» **ZU PRÜFENDER TEXT**

Von Schnee und Temperaturen um den Gefrierpunkt werden Titelverteidiger Gerald Ciolek und Co. bei der 105. Auflage von Mailand-Sanremo verschont. Ein Chaosrennen wie im Vorjahr beim Triumph des Kölners ist somit nicht zu erwarten, eine Spazierfahrt in den Frühling wird die Primavera aber ebenso wenig.
Erst nach schier endlosen 294 Kilometern wird am Sonntag an der Strandpromenade Lungomare der Sieger feststehen - und drei deutsche Radprofis könnten beim ersten großen Klassiker ein gewichtiges Wort mitsprechen.
Allen voran wohl John Degenkolb, der bereits vier Erfolge errungen hat und sich so gut fühlt wie noch nie zu diesem Zeitpunkt der Saison. "Diese These würde ich fast aufstellen. Ich fühl' mich super, ich bin sehr selbstbewusst und unheimlich locker", sagte der 25-Jährige dem "SID".
Podium ist das Ziel
Für den gebürtigen Geraer ist das Podium in jedem Fall in Reichweite und das erklärte Ziel, "wir arbeiten darauf hin. Wenn wir einen Supertag erwischen, dann ist es auch möglich, um den Sieg mitzusprinten".
Vorsichtiger äußert sich Titelverteidiger Ciolek (MTN), der 2013 zwölf Jahre nach Erik Zabel erstmals wieder für einen deutschen Sieg gesorgt hatte. Mit einem erneuten Coup habe er sich gar nicht auseinandergesetzt, sagte der 27-Jährige, er wäre mit einem Top-Ten-Ergebnis glücklich. "Nur weil man mit der Nummer eins startet, heißt das nicht, dass man einer der Favoriten ist."

» **ZU ERLEDIGENDE AUFGABEN**
1. Wie viele Erfolge hat John Degenkolb laut dem Text zu Mailand-Sanremo schon errungen?
2. Gib aus dem Text zu Mailand-Sanremo den Teil von "Von Schnee und" bis einschließlich "gewichtiges Wort mitsprechen." wortgetreu aus.
Die gespeicherten Zeilen haben mit dem Text nichts zu tun.

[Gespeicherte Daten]
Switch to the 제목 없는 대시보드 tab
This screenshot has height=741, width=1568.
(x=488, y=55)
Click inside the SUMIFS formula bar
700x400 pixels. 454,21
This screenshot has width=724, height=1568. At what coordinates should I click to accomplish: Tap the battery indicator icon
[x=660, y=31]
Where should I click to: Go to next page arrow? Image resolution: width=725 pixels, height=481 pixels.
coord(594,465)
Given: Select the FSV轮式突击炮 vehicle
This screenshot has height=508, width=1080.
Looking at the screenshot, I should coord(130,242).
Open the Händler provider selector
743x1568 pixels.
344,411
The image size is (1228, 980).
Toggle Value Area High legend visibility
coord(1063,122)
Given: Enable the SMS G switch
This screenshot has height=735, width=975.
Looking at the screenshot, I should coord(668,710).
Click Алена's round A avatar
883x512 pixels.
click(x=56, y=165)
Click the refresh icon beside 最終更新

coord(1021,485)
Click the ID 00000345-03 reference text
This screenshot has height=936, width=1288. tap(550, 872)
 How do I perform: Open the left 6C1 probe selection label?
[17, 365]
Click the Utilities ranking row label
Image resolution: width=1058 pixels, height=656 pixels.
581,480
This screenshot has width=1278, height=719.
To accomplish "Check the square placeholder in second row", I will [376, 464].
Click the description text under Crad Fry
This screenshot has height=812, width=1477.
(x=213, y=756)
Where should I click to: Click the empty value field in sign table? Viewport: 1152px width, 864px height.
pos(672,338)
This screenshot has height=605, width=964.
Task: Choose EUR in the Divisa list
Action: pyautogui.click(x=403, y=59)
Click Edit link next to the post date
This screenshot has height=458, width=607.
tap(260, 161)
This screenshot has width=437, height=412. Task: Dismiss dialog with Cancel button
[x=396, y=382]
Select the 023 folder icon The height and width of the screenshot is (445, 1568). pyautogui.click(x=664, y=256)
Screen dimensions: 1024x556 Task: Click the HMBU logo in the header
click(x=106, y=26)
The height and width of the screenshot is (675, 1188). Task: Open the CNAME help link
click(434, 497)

» **LÖSUNGEN**
1. Vier Erfolge.

2.
Von Schnee und Temperaturen um den Gefrierpunkt werden Titelverteidiger Gerald Ciolek und Co. bei der 105. Auflage von Mailand-Sanremo verschont. Ein Chaosrennen wie im Vorjahr beim Triumph des Kölners ist somit nicht zu erwarten, eine Spazierfahrt in den Frühling wird die Primavera aber ebenso wenig.
Erst nach schier endlosen 294 Kilometern wird am Sonntag an der Strandpromenade Lungomare der Sieger feststehen - und drei deutsche Radprofis könnten beim ersten großen Klassiker ein gewichtiges Wort mitsprechen.